— Description of the task —
Return every one of the rows below unchanged, character for character.

— Raw records —

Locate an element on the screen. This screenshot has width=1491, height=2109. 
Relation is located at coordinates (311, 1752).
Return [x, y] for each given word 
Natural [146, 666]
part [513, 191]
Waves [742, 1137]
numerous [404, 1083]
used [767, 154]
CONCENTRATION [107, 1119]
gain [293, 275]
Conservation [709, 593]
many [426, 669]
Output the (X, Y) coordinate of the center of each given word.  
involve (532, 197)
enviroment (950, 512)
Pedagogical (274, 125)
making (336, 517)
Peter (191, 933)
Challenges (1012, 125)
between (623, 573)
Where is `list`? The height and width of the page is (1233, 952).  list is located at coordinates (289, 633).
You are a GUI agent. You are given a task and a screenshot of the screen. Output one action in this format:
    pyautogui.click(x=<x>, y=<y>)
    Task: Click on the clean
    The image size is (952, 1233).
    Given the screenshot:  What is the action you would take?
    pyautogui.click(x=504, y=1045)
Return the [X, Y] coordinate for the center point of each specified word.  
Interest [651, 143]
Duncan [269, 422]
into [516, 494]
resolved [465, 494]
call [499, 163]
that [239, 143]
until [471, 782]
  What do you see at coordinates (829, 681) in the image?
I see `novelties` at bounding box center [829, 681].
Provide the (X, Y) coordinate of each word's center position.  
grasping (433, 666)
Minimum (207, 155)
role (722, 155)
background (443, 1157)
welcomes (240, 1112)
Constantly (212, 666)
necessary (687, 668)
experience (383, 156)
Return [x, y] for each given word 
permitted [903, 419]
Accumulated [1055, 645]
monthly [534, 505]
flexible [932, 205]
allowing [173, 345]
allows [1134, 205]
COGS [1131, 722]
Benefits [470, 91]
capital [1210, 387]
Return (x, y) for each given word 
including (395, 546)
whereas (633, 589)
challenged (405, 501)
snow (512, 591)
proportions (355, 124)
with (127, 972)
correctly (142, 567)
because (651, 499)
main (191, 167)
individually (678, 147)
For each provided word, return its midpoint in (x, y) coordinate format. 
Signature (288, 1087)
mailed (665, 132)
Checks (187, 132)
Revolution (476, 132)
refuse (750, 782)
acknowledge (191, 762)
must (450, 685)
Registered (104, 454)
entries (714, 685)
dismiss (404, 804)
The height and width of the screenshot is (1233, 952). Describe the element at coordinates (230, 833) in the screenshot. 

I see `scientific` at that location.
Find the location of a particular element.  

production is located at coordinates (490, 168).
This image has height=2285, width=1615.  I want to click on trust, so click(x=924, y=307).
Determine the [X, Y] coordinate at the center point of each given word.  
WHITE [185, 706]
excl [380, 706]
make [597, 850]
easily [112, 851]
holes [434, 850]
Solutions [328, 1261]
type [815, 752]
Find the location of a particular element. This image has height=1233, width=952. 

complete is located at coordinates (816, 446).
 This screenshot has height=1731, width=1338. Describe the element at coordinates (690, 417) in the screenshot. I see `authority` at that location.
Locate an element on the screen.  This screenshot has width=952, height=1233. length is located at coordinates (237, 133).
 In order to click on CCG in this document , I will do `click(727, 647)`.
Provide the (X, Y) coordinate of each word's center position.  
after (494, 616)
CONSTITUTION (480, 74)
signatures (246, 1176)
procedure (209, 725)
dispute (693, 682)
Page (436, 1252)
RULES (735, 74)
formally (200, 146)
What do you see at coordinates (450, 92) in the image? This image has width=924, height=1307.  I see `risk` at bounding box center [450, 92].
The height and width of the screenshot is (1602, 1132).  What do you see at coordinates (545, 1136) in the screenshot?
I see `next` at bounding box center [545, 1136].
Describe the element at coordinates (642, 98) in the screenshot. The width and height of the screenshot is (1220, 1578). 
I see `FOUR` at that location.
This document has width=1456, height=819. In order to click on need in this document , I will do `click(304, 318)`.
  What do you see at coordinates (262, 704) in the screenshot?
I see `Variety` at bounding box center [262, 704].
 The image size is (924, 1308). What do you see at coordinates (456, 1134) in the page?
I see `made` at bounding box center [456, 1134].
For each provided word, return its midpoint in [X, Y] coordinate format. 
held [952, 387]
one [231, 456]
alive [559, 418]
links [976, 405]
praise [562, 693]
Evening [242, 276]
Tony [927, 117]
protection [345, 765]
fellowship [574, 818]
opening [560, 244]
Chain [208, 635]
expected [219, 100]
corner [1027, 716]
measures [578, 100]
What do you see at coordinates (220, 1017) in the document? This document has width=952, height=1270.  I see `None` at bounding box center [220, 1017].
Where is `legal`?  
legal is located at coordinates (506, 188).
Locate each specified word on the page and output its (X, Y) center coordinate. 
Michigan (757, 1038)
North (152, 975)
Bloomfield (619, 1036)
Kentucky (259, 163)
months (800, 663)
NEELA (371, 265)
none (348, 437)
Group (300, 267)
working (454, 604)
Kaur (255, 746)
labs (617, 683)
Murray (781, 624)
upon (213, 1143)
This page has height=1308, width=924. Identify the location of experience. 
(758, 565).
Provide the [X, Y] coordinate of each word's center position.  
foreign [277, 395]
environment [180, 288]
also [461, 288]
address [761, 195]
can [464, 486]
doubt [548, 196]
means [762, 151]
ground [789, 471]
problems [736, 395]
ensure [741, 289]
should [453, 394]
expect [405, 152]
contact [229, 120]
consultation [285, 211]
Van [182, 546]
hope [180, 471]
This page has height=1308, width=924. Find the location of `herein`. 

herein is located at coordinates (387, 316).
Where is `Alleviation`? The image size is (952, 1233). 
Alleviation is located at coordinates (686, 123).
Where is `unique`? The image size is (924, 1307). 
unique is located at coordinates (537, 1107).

— Response —
Locate an element on the screen. This screenshot has width=1491, height=2109. 
Relation is located at coordinates (311, 1752).
Return [x, y] for each given word 
Natural [146, 666]
part [513, 191]
Waves [742, 1137]
numerous [404, 1083]
used [767, 154]
CONCENTRATION [107, 1119]
gain [293, 275]
Conservation [709, 593]
many [426, 669]
Output the (X, Y) coordinate of the center of each given word.  
involve (532, 197)
enviroment (950, 512)
Pedagogical (274, 125)
making (336, 517)
Peter (191, 933)
Challenges (1012, 125)
between (623, 573)
Where is `list`? The height and width of the page is (1233, 952).  list is located at coordinates (289, 633).
You are a GUI agent. You are given a task and a screenshot of the screen. Output one action in this format:
    pyautogui.click(x=<x>, y=<y>)
    Task: Click on the clean
    The image size is (952, 1233).
    Given the screenshot:  What is the action you would take?
    pyautogui.click(x=504, y=1045)
Return the [X, Y] coordinate for the center point of each specified word.  
Interest [651, 143]
Duncan [269, 422]
into [516, 494]
resolved [465, 494]
call [499, 163]
that [239, 143]
until [471, 782]
  What do you see at coordinates (829, 681) in the image?
I see `novelties` at bounding box center [829, 681].
Provide the (X, Y) coordinate of each word's center position.  
grasping (433, 666)
Minimum (207, 155)
role (722, 155)
background (443, 1157)
welcomes (240, 1112)
Constantly (212, 666)
necessary (687, 668)
experience (383, 156)
Return [x, y] for each given word 
permitted [903, 419]
Accumulated [1055, 645]
monthly [534, 505]
flexible [932, 205]
allowing [173, 345]
allows [1134, 205]
COGS [1131, 722]
Benefits [470, 91]
capital [1210, 387]
Return (x, y) for each given word 
including (395, 546)
whereas (633, 589)
challenged (405, 501)
snow (512, 591)
proportions (355, 124)
with (127, 972)
correctly (142, 567)
because (651, 499)
main (191, 167)
individually (678, 147)
For each provided word, return its midpoint in (x, y) coordinate format. 
Signature (288, 1087)
mailed (665, 132)
Checks (187, 132)
Revolution (476, 132)
refuse (750, 782)
acknowledge (191, 762)
must (450, 685)
Registered (104, 454)
entries (714, 685)
dismiss (404, 804)
The height and width of the screenshot is (1233, 952). Describe the element at coordinates (230, 833) in the screenshot. 

I see `scientific` at that location.
Find the location of a particular element.  

production is located at coordinates (490, 168).
This image has height=2285, width=1615.  I want to click on trust, so click(x=924, y=307).
Determine the [X, Y] coordinate at the center point of each given word.  
WHITE [185, 706]
excl [380, 706]
make [597, 850]
easily [112, 851]
holes [434, 850]
Solutions [328, 1261]
type [815, 752]
Find the location of a particular element. This image has height=1233, width=952. 

complete is located at coordinates (816, 446).
 This screenshot has height=1731, width=1338. Describe the element at coordinates (690, 417) in the screenshot. I see `authority` at that location.
Locate an element on the screen.  This screenshot has width=952, height=1233. length is located at coordinates (237, 133).
 In order to click on CCG in this document , I will do `click(727, 647)`.
Provide the (X, Y) coordinate of each word's center position.  
after (494, 616)
CONSTITUTION (480, 74)
signatures (246, 1176)
procedure (209, 725)
dispute (693, 682)
Page (436, 1252)
RULES (735, 74)
formally (200, 146)
What do you see at coordinates (450, 92) in the image? This image has width=924, height=1307.  I see `risk` at bounding box center [450, 92].
The height and width of the screenshot is (1602, 1132).  What do you see at coordinates (545, 1136) in the screenshot?
I see `next` at bounding box center [545, 1136].
Describe the element at coordinates (642, 98) in the screenshot. The width and height of the screenshot is (1220, 1578). 
I see `FOUR` at that location.
This document has width=1456, height=819. In order to click on need in this document , I will do `click(304, 318)`.
  What do you see at coordinates (262, 704) in the screenshot?
I see `Variety` at bounding box center [262, 704].
 The image size is (924, 1308). What do you see at coordinates (456, 1134) in the page?
I see `made` at bounding box center [456, 1134].
For each provided word, return its midpoint in [X, Y] coordinate format. 
held [952, 387]
one [231, 456]
alive [559, 418]
links [976, 405]
praise [562, 693]
Evening [242, 276]
Tony [927, 117]
protection [345, 765]
fellowship [574, 818]
opening [560, 244]
Chain [208, 635]
expected [219, 100]
corner [1027, 716]
measures [578, 100]
What do you see at coordinates (220, 1017) in the document? This document has width=952, height=1270.  I see `None` at bounding box center [220, 1017].
Where is `legal`?  
legal is located at coordinates (506, 188).
Locate each specified word on the page and output its (X, Y) center coordinate. 
Michigan (757, 1038)
North (152, 975)
Bloomfield (619, 1036)
Kentucky (259, 163)
months (800, 663)
NEELA (371, 265)
none (348, 437)
Group (300, 267)
working (454, 604)
Kaur (255, 746)
labs (617, 683)
Murray (781, 624)
upon (213, 1143)
This page has height=1308, width=924. Identify the location of experience. 
(758, 565).
Provide the [X, Y] coordinate of each word's center position.  
foreign [277, 395]
environment [180, 288]
also [461, 288]
address [761, 195]
can [464, 486]
doubt [548, 196]
means [762, 151]
ground [789, 471]
problems [736, 395]
ensure [741, 289]
should [453, 394]
expect [405, 152]
contact [229, 120]
consultation [285, 211]
Van [182, 546]
hope [180, 471]
This page has height=1308, width=924. Find the location of `herein`. 

herein is located at coordinates (387, 316).
Where is `Alleviation`? The image size is (952, 1233). 
Alleviation is located at coordinates (686, 123).
Where is `unique`? The image size is (924, 1307). 
unique is located at coordinates (537, 1107).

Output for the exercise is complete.